**Exercise material:**

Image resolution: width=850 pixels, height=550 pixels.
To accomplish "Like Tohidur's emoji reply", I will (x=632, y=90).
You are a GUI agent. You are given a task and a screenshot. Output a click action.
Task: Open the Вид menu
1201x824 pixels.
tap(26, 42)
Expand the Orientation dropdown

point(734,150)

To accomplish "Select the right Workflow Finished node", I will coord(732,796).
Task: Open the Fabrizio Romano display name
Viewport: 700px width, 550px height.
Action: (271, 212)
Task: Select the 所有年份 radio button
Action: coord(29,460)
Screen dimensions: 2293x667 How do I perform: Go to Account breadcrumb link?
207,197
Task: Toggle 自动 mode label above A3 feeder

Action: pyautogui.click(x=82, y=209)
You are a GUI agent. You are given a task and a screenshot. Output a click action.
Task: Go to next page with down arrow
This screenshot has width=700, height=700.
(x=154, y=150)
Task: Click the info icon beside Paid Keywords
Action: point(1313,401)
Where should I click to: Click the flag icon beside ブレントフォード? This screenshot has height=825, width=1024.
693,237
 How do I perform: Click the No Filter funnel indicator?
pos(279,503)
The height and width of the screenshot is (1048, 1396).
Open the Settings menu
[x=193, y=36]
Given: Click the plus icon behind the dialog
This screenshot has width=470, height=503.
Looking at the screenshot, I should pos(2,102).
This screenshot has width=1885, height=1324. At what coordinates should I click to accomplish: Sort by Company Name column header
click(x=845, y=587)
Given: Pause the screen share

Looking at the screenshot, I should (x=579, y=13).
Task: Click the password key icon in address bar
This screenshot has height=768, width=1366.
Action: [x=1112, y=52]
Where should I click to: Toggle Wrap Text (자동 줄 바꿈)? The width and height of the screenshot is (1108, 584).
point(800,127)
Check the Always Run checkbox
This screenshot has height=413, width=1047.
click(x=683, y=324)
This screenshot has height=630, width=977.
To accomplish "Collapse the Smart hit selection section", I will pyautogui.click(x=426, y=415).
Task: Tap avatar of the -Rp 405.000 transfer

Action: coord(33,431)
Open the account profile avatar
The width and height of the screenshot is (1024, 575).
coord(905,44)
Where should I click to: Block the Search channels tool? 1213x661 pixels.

**Your objective:**
What lines in the material include the string "will"? Pull each one out.

**Worked solution:**
To accomplish "Like Tohidur's emoji reply", I will (x=632, y=90).
To accomplish "Select the right Workflow Finished node", I will coord(732,796).
To accomplish "Collapse the Smart hit selection section", I will pyautogui.click(x=426, y=415).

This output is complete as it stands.